Introducing Nyah, our 2023 Champion!

Introducing Nyah, our 2023 Champion!

Nyah’s name means “tenacious,” and during her five-year journey with cancer, she has exemplified the truest sense of the word. Today, the Alberta Children’s Hospital Foundation is announcing Nyah Green, 15, as the 2023 Champion, part of the Children’s Miracle Network Champions Program that celebrates the life-saving, life-changing care taking place at children’s hospitals across the country. The Champion is a patient who has shown incredible courage and lived above a diagnosis. As Champion, Nyah will be the official ambassador for the Alberta Children’s Hospital Foundation and represents the 100,000 kids and families cared for at the hospital each year.

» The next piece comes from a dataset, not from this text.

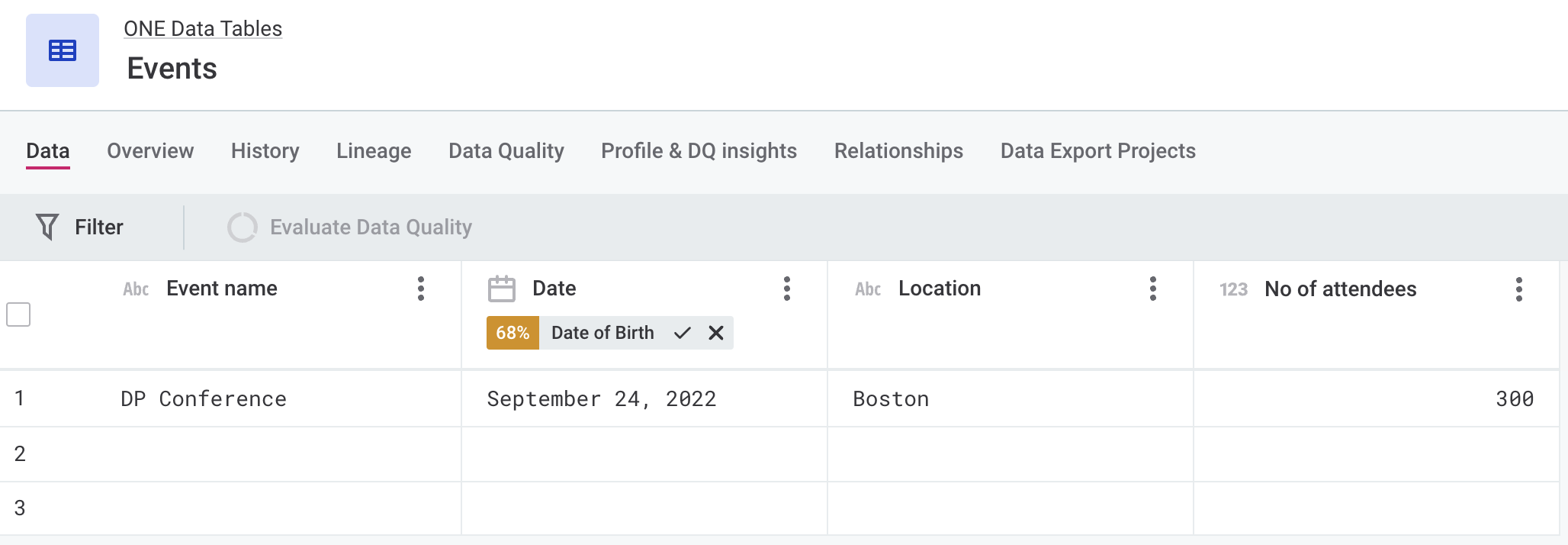Open No of attendees column menu
This screenshot has height=545, width=1568.
[x=1518, y=289]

A healthy and active, soccer-playing 10-year-old, Nyah’s life changed drastically when she was diagnosed with Acute Lymphoblastic Leukemia in September 2017. Suddenly, her world revolved around hospital appointments, transfusions, chemotherapy and regularly scheduled lumbar punctures. Because treatment compromised her immune system, she couldn’t attend school with her friends or participate in her favourite activities While her parents were heartbroken to see her so nauseous and tired from the harsh cancer treatments, they were inspired by her determination and sharp humour in the face of it all. 

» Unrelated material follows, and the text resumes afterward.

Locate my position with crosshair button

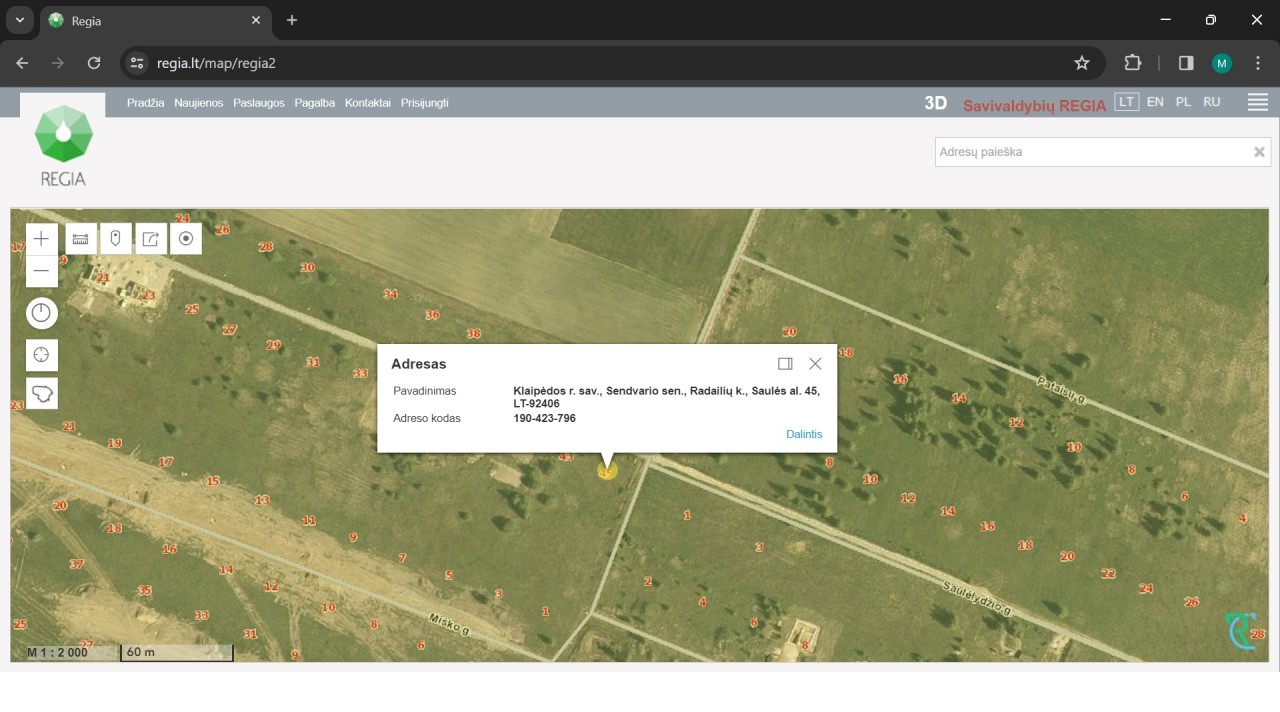(41, 355)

Thankfully, to make treatments a little more manageable, Nyah benefitted from a first-in-Canada, donor-funded program called Hospital at Home, during which she could receive some of her chemotherapy in the comfort of her own home, saving her from many nights in hospital, and providing convenience, comfort and a small bit of normalcy for Nyah and her family.

Nyah received treatments in the comfort of her home through a first-in-Canada program called Hospital at Home.

By early 2020, Nyah’s cancer was in remission, however, by the end of the year, she had relapsed twice. In May 2021, she received a bone marrow transplant to completely kill off all remaining cancer cells in her body.

“It looked like any other blood transfusion I’d ever received, but this one was pretty special,” Nyah says. “It was 9 million cells that would save my life.”

Thanks to the generosity of our community over the last 10 years, the Alberta Children’s Hospital is the largest BMT centre in western Canada and second largest in the country. Today, while Nyah is back in remission, she lives with side effects and is still closely monitored by her team of specialists. She and her parents are grateful for the world-class care she received at the Alberta Children’s Hospital and research currently underway to discover gentler therapies to reduce or eliminate the life-long side effects experienced by many childhood cancer survivors. In fact, Nyah aspires to be an Oncologist herself one day.

“On the oncology unit, the nurses and doctors become like your second family and your hospital is like your home away from home,” says Nyah. “It’s such a great place and it saved my life. Despite all I have been through, I am so grateful to my team and for the opportunities to give back as an ambassador.”

“For the way she has faced her tumultuous road with grace, humour and strength, in our eyes, Nyah is a true Champion,” says Saifa Koonar, President and CEO of the Alberta Children’s Hospital Foundation. “Her story is an example of how generosity from our community, supporting excellence such as the Hospital at Home Program and bone marrow transplantation advances care and saves lives.”